Would you write out the entries again, exactly as they are, but without images?

Stored data entries:
******

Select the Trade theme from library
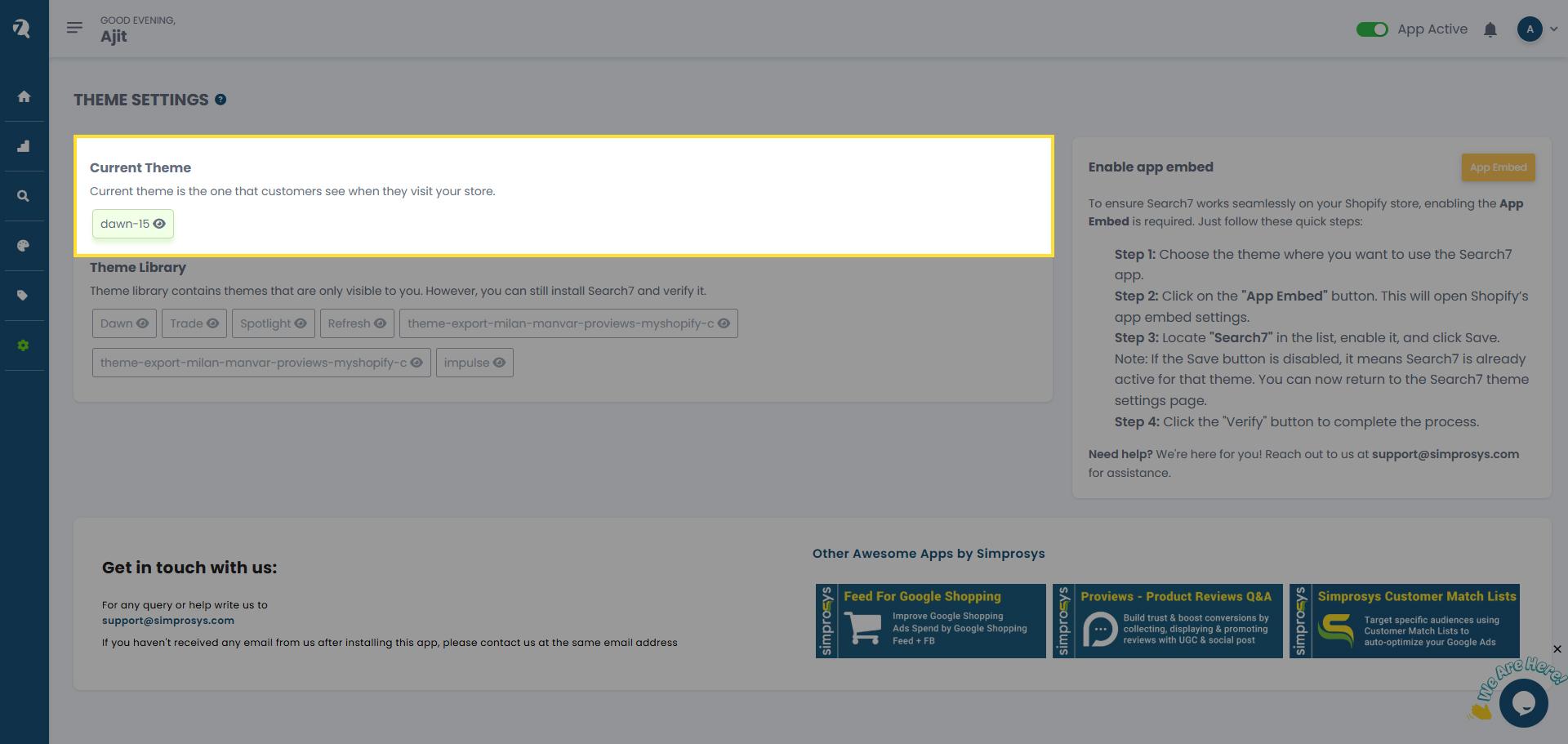This screenshot has width=1568, height=744. (x=194, y=323)
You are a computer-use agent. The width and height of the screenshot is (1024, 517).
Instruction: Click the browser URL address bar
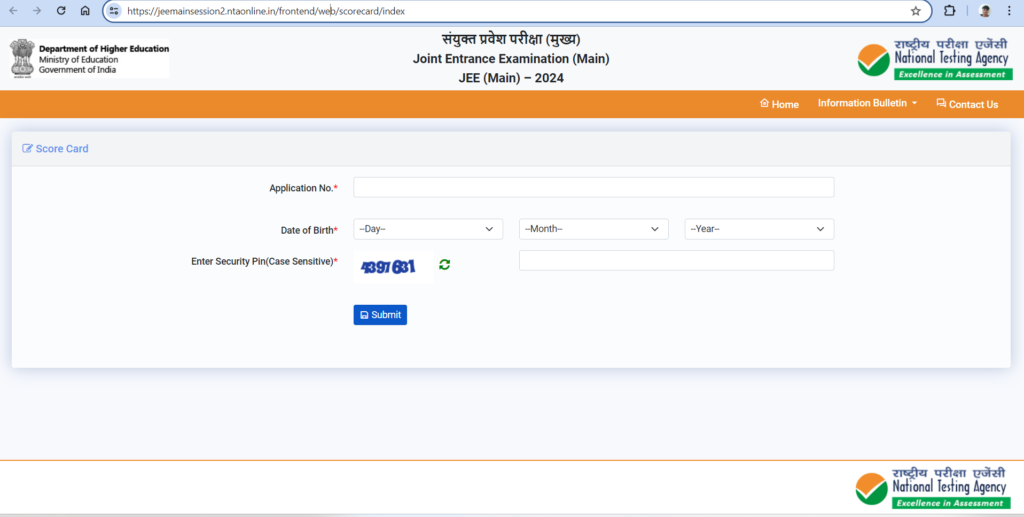500,11
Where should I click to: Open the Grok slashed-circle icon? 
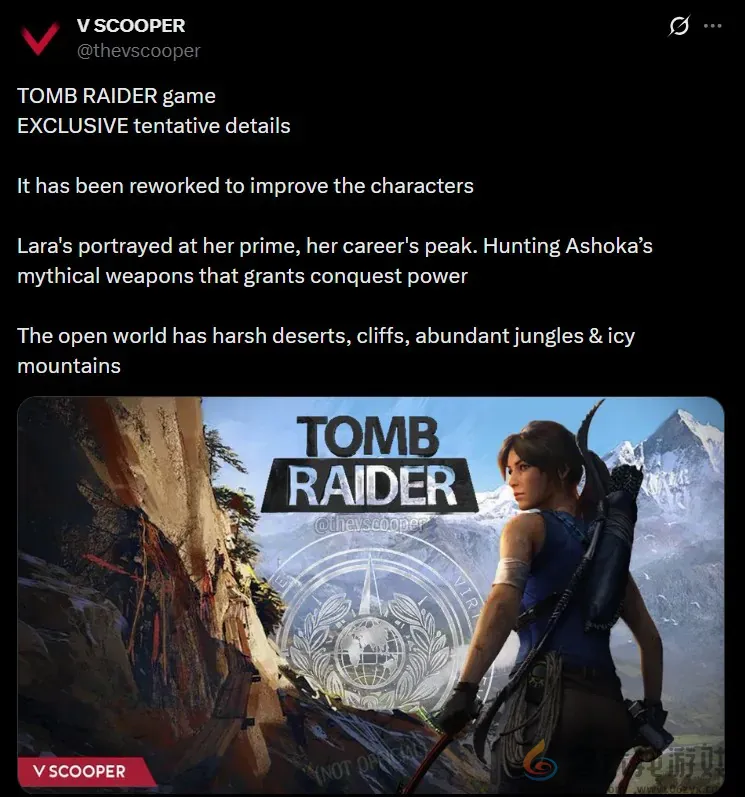coord(679,25)
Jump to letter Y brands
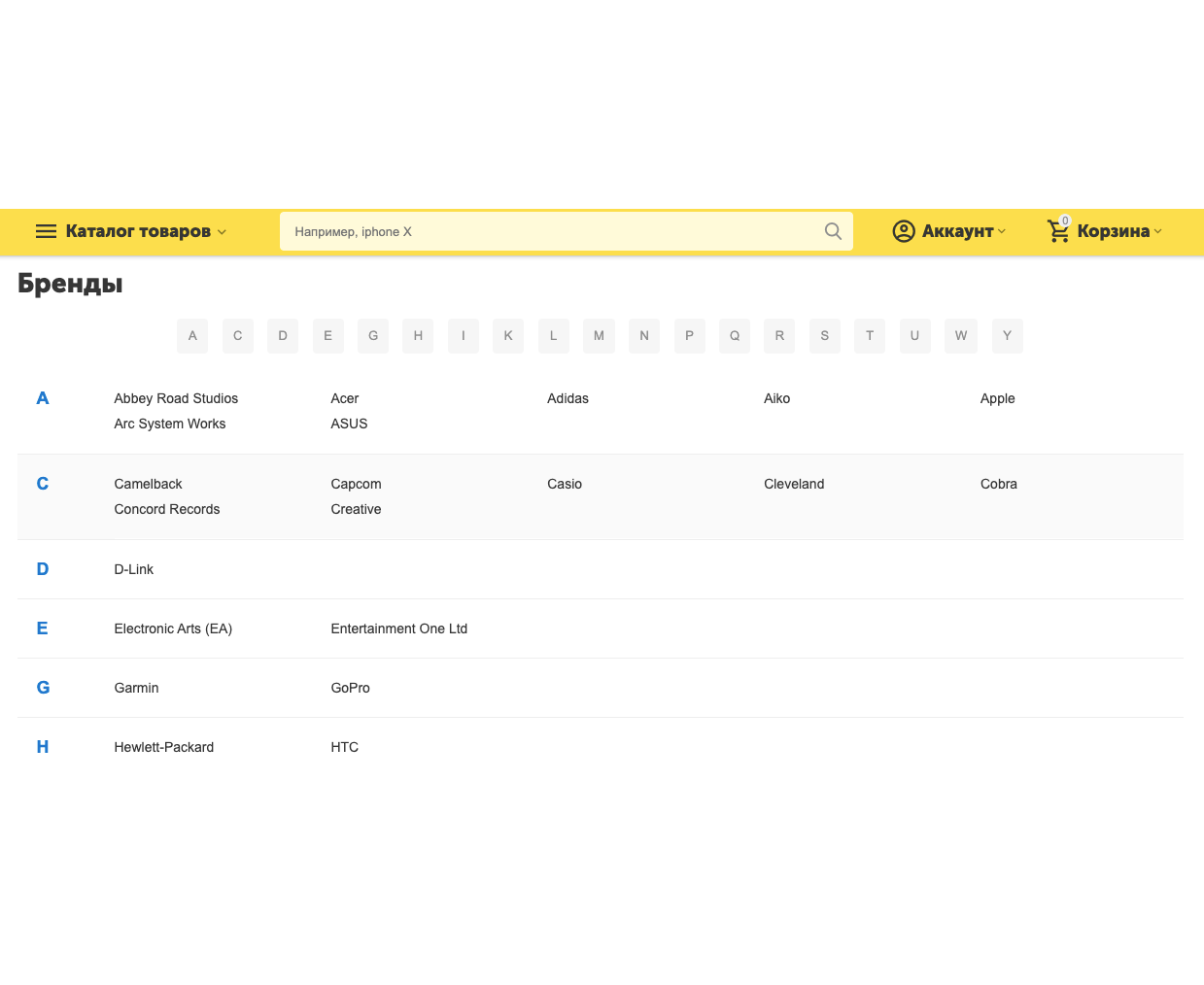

******

EXERCISE RESULT:
Select the Trade theme from library
This screenshot has width=1568, height=744. (x=194, y=323)
You are a computer-use agent. The width and height of the screenshot is (1024, 517).
Instruction: Click the browser URL address bar
500,11
Where should I click to: Open the Grok slashed-circle icon? 
coord(679,25)
Jump to letter Y brands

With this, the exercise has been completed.